One of the weird problems of American weapons exports in the future is that the domestic market (the USA/the Pentagon) is so bloated, it’s entirely price-insensitive. It’s similar to the situation in health care - who is going to take the $200 hospital gown, when you can buy one from Temu for $2?
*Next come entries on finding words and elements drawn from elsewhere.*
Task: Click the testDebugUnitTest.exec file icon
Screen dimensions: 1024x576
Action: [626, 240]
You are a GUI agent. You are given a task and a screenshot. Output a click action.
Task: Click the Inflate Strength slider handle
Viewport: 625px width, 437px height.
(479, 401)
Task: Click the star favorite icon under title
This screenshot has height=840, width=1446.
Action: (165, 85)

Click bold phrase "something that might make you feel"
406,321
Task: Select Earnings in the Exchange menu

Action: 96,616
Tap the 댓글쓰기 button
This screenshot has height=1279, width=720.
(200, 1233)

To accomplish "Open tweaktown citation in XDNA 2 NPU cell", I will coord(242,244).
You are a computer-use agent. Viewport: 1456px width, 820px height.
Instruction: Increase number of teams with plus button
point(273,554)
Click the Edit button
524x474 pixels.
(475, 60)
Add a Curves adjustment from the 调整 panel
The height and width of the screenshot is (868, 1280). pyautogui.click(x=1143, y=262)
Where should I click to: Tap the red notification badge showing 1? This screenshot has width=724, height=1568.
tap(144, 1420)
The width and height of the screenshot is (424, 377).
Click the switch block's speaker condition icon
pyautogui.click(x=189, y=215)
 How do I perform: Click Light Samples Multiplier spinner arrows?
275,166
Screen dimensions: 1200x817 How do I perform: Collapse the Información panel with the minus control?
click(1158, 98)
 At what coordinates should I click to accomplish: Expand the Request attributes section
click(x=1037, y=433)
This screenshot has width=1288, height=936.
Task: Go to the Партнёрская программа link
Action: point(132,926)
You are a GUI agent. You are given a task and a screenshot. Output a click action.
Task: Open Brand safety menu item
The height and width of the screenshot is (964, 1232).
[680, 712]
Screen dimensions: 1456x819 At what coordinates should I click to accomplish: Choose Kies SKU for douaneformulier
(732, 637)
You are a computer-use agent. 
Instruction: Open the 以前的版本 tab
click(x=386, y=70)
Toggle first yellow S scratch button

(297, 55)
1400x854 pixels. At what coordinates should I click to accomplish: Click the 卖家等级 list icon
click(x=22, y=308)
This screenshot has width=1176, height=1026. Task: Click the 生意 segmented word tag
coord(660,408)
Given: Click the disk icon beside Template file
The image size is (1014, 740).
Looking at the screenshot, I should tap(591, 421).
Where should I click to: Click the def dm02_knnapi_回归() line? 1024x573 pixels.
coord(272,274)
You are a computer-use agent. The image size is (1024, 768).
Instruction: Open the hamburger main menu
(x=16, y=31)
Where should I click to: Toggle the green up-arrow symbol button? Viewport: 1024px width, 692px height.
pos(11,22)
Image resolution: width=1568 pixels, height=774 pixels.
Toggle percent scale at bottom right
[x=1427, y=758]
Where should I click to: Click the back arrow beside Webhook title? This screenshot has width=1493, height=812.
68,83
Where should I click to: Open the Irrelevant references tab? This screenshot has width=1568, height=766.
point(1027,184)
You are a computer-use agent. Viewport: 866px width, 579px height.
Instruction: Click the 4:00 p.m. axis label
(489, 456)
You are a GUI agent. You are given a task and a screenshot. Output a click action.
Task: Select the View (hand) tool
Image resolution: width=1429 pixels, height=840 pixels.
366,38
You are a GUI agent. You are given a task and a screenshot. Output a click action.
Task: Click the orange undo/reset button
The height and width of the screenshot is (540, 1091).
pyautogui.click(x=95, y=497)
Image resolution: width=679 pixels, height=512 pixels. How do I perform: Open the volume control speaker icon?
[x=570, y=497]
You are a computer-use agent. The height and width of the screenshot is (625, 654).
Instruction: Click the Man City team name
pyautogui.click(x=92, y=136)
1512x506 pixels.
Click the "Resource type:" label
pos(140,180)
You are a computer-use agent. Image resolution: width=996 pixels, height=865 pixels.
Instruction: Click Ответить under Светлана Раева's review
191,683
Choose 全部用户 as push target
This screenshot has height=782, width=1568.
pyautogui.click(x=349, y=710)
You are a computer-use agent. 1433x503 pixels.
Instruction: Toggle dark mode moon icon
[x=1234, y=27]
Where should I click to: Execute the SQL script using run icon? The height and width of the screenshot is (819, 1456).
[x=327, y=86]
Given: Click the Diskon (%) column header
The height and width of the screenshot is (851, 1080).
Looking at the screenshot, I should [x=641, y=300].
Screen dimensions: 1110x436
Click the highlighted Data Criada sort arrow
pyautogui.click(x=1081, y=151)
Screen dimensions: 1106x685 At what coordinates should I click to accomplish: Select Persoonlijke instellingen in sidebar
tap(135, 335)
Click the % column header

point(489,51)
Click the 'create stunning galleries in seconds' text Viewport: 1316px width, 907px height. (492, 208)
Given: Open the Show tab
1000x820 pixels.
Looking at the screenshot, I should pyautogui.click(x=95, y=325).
One of the lessons I learned during the Dot Com Bust in 2000 was that cheap infrastructure is a huge competitive advantage. All the startups that did Oracle on Sun Microsystems died, only the rack-mount cheapo servers running Linux/FreeBSD survived. Ukraine is showing how it’s done in drone warfare, South Korea apparently in SAM defense systems, I wonder what Taiwan has come up with.

org2001@lemmy.radio on 25 Mar 20:24 next collapse

We shouldn’t be using US$ 1 Million interceptors to shoot down drones which cost US$ 50000/-. Apparently, Iran has a stockpile of about 80000 drones … We definitely need cheaper options which can be mass produced and which has a high kill ratio.

boonhet@sopuli.xyz on 26 Mar 03:14 collapse

CRAM go brrrt

Just about the only idea I have on the subject as I’m not a military expert.

TransNeko@lemmy.world on 26 Mar 01:49 collapse

$4 million per SAM missile and America still fails to stop Iran’s tin cans? boy I wonder where all that money really goes. talk about a waste of money.